Prompt
Set down exactly each line of the entries below, beginning at the one that contains "Where should I click to: Open" and ending at the last, and no others.

= Beginning of Section =

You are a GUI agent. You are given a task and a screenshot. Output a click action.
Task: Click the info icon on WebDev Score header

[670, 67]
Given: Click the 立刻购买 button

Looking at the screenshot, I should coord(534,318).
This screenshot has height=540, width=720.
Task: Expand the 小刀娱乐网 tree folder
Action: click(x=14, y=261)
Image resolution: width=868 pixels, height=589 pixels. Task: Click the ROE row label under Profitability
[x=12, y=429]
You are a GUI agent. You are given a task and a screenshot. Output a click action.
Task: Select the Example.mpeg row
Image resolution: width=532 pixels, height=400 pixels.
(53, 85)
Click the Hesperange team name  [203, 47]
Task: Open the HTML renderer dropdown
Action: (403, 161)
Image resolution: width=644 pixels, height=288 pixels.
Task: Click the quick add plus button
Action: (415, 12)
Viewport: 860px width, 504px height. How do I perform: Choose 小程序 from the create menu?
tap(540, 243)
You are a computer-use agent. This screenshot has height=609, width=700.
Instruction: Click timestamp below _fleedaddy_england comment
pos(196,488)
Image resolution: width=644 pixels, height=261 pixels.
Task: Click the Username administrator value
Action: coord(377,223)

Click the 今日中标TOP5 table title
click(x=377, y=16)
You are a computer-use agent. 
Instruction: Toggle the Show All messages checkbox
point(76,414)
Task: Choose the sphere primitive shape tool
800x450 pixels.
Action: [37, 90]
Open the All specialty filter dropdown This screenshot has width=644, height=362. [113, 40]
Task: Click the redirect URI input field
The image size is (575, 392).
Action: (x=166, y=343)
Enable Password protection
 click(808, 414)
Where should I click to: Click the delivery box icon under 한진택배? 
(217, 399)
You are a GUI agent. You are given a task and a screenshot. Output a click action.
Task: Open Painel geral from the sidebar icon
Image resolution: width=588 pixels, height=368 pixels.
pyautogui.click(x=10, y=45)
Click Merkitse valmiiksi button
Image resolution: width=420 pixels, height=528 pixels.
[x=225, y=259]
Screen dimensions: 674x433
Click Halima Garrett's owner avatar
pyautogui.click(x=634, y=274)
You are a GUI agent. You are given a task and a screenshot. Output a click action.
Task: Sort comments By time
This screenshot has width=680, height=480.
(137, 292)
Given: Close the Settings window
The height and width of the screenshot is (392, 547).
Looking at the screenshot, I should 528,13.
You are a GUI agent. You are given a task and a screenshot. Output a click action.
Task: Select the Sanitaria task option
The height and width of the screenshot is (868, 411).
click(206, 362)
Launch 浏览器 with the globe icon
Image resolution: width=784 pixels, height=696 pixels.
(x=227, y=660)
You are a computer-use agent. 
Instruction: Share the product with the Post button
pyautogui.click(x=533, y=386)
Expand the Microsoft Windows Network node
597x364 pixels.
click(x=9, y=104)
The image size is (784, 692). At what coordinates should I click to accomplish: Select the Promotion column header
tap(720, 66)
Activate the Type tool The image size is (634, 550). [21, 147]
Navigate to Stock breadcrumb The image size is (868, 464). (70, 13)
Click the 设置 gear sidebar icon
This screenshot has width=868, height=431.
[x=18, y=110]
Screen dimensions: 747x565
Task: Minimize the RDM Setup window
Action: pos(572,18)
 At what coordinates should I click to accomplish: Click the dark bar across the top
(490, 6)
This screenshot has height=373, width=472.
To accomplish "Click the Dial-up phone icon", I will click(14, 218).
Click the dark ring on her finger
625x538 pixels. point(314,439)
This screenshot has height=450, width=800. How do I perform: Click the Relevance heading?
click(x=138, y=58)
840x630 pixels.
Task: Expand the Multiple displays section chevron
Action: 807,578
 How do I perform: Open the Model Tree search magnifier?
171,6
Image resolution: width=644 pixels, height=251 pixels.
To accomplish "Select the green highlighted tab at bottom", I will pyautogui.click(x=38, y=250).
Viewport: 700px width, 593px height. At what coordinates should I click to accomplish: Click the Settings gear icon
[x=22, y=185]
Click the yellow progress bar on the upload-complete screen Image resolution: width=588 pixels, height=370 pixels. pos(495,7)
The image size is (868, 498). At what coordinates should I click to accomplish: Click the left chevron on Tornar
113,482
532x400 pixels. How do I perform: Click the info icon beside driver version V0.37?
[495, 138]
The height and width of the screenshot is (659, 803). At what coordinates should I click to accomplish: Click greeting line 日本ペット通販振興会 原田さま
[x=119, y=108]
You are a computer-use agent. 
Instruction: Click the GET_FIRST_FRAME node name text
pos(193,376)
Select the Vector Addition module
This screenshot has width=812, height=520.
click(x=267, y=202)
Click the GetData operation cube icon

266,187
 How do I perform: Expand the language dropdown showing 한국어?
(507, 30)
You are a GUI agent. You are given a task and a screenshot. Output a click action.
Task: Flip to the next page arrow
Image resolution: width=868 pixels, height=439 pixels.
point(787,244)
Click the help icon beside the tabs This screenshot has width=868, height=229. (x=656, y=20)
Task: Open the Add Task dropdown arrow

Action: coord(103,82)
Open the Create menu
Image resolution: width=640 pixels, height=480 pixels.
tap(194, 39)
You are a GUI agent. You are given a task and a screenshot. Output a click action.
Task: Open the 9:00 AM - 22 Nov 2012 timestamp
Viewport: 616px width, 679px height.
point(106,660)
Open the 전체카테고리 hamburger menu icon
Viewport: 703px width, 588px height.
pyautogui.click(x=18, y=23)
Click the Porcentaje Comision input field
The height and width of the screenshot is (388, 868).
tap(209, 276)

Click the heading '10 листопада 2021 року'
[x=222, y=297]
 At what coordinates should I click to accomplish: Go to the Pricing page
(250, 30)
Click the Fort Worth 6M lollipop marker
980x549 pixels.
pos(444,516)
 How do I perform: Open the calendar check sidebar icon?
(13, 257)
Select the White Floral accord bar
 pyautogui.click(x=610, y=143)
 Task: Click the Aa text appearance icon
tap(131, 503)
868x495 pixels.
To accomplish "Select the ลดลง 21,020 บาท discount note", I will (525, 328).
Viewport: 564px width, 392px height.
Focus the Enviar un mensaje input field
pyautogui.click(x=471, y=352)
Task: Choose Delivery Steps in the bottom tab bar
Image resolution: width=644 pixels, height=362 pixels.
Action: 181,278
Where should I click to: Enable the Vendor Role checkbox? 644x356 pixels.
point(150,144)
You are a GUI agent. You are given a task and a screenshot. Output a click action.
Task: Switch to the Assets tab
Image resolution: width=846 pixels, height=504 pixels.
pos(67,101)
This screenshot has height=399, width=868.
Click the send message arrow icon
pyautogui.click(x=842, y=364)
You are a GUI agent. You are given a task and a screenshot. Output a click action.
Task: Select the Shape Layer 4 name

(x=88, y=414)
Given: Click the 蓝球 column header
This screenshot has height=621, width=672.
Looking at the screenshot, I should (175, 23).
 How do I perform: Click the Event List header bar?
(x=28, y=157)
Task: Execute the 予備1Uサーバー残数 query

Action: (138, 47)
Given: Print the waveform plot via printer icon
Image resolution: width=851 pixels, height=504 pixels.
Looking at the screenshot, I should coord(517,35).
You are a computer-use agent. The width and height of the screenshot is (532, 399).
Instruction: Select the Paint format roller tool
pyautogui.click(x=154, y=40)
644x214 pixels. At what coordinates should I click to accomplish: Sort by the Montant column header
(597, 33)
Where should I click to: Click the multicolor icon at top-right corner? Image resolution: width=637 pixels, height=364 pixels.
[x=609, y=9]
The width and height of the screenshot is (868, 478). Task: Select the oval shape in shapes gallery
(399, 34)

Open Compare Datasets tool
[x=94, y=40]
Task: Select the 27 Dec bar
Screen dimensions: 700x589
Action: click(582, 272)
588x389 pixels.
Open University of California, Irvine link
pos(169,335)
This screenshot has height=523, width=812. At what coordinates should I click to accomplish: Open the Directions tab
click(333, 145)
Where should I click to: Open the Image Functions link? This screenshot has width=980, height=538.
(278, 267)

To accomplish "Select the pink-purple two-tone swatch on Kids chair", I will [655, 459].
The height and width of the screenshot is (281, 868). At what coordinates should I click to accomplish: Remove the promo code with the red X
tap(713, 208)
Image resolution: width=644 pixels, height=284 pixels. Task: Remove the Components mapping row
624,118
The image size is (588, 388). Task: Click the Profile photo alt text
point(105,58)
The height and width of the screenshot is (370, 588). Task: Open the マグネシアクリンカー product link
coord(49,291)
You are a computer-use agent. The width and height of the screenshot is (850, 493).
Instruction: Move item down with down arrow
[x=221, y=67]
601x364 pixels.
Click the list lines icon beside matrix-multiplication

= End of Section =

Response for this exercise
Where should I click to: Open the Image Functions link? This screenshot has width=980, height=538.
(278, 267)

To accomplish "Select the pink-purple two-tone swatch on Kids chair", I will [655, 459].
The height and width of the screenshot is (281, 868). At what coordinates should I click to accomplish: Remove the promo code with the red X
tap(713, 208)
Image resolution: width=644 pixels, height=284 pixels. Task: Remove the Components mapping row
624,118
The image size is (588, 388). Task: Click the Profile photo alt text
point(105,58)
The height and width of the screenshot is (370, 588). Task: Open the マグネシアクリンカー product link
coord(49,291)
You are a computer-use agent. The width and height of the screenshot is (850, 493).
Instruction: Move item down with down arrow
[x=221, y=67]
601x364 pixels.
Click the list lines icon beside matrix-multiplication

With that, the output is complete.